Have had headaches all my life; probably migraines, cause that's what has been diagnosed the past 16 years. Am on Imitrex, but it makes me sick and I have to sleep it off. Amazingly, there may possibly be a connection between migraines and my eyes. I've been diagnosed with Pigmentary Disease which is a form of Glacoma, which can cause migraines. The doctors are just watching it for now.

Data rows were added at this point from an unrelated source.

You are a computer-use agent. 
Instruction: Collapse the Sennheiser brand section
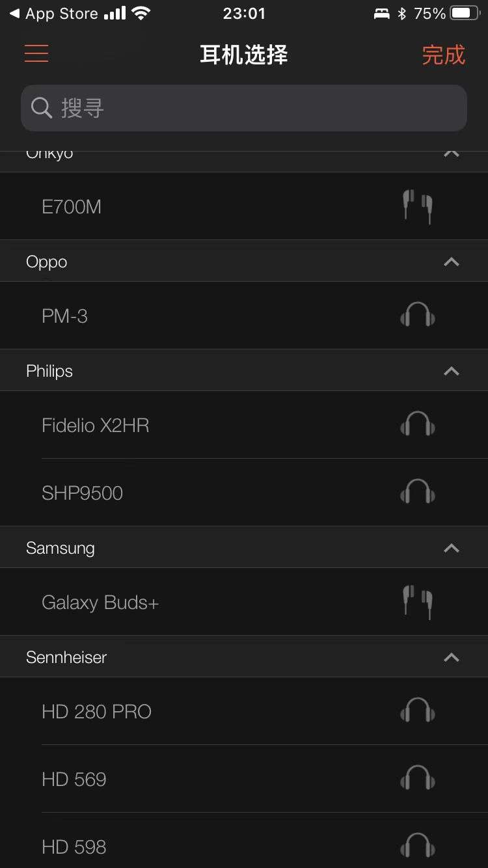[451, 657]
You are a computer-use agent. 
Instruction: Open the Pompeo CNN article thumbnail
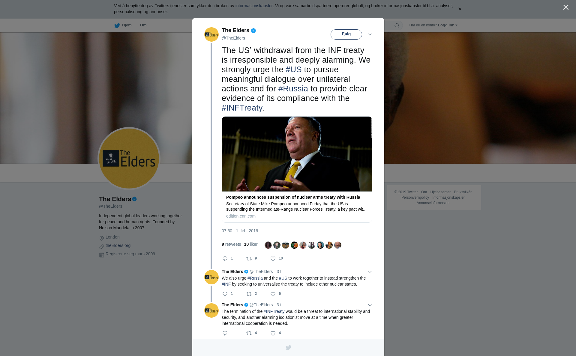point(297,154)
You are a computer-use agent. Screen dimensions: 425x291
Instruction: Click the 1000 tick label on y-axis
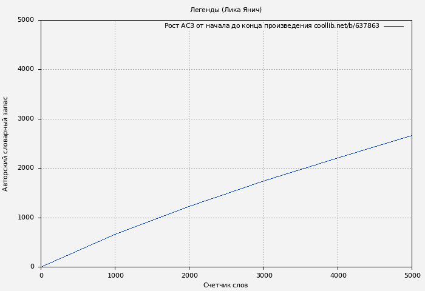click(26, 218)
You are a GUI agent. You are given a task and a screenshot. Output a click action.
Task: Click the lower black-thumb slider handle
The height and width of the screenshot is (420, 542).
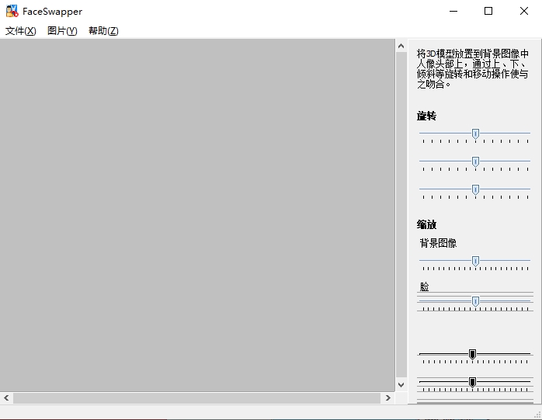[x=472, y=382]
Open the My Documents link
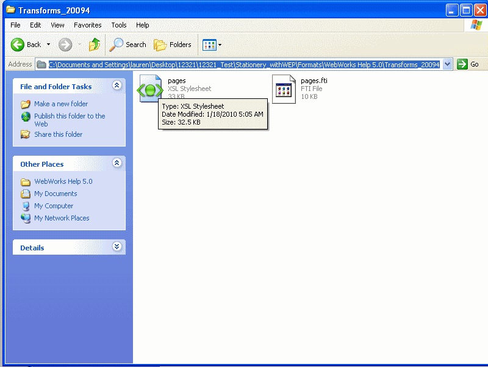Screen dimensions: 488x367 click(x=56, y=194)
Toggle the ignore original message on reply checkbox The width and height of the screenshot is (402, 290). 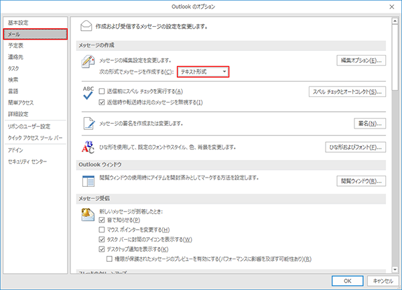click(x=102, y=102)
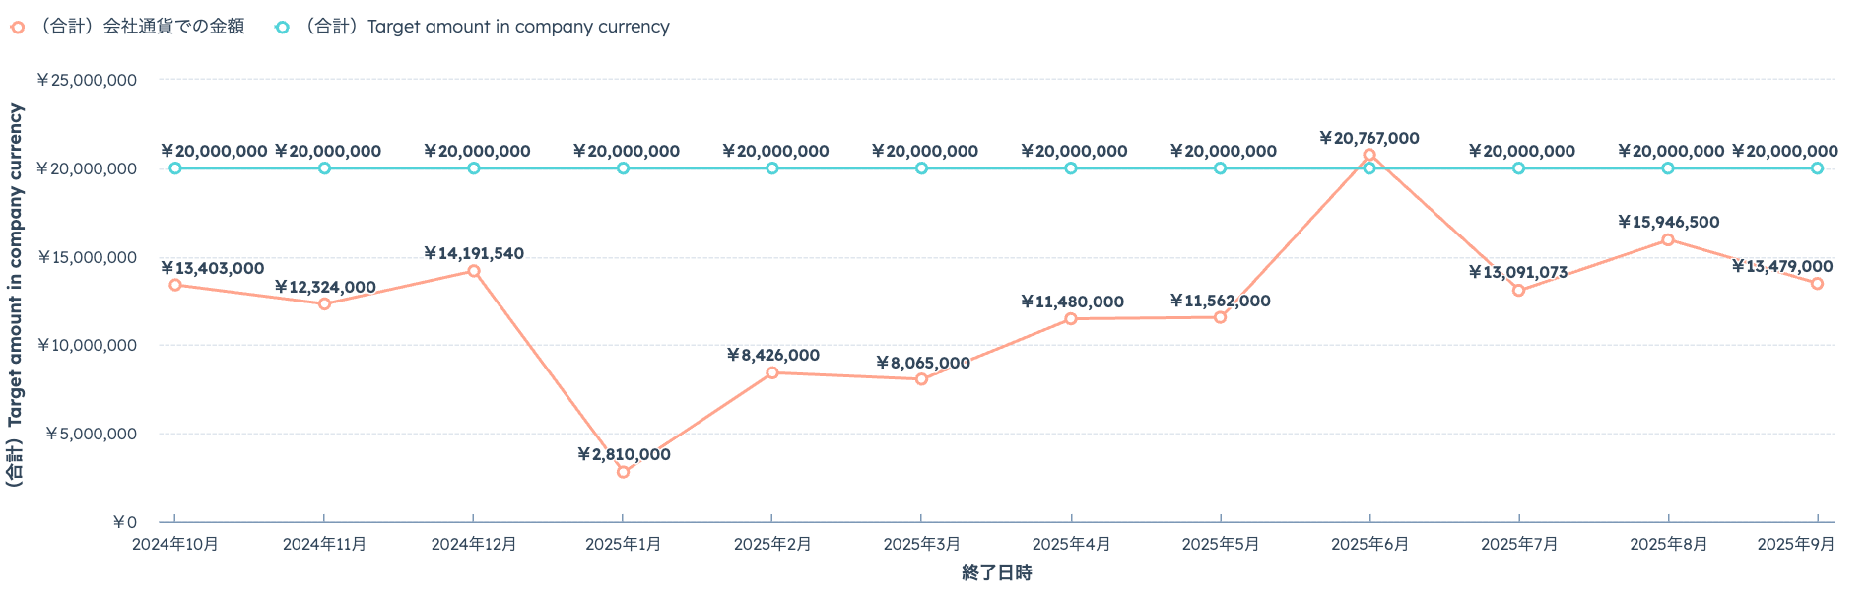Click the 2025年1月 x-axis label
The height and width of the screenshot is (603, 1868).
(623, 544)
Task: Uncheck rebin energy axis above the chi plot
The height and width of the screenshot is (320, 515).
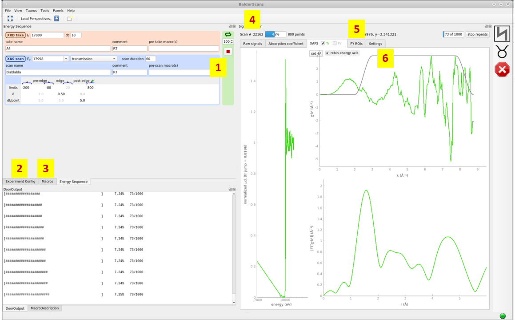Action: [x=327, y=53]
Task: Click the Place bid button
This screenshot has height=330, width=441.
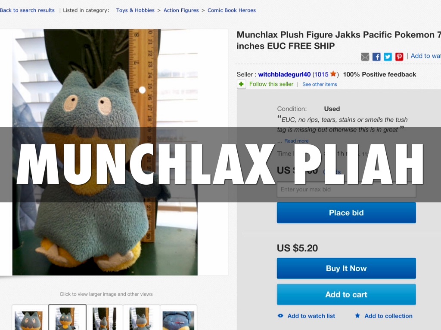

I get a left sided headache (tension type) that comes on as the day grows. I never wake up with it. Mine started in Nov 2004. I did have various MRI's but they were abnormal. I show lesions similar to MS, but no DX because I have no other symptoms or findings. The neuro also tells me the type of headache I have sounds muscle related and lesions or demylelination don't cause headaches; at least not like mine. It's like my temple is attached to a string behind me and some jerk is pulling on it . When this happens, my left eye seems to get whacky. My eye looks ok from the outside looking in, but the inside looking out is just a tad strange. Like it's not working as hard as the right eye. If I don't have the eadache, I don't have the eye problem.
Do migraines typically feel deep? This feels like it is right under my skin an the muscles are sore to touch.
I was tested for temporal arteritis and do not have that.
My usual migraines don't feel deep either. I feel surface pain on the back of my head, left side, like a swollen nerve that I can massage, but not very hard or it just makes it worse. I also get the pain behind my left eye and intense throbbing in my left temple that eventually causes me to see my heartbeat around my eye.
On the days when my body decides to treat me to a really severe migraine, I do get deep pain. I have a big increase in the usual pain areas, plus it feels as though someone has put their fingers into my eye socket. The one above my eyeball comes first. As the migraine progresses the next finger goes into the socket near my temple. By the time the third finger gets inserted along side my nose, my eye and nose are watering and I'm in my dark room with ice under my head and on my face.
I've recently increased my Topamax dose again. I'm up to 150mg twice a day. I'm not sure how much more time I'm going to give this stuff before I decide it's just not going to work for me. But I'm still taking the MigreLief and I know that takes time. I'm sticking with it!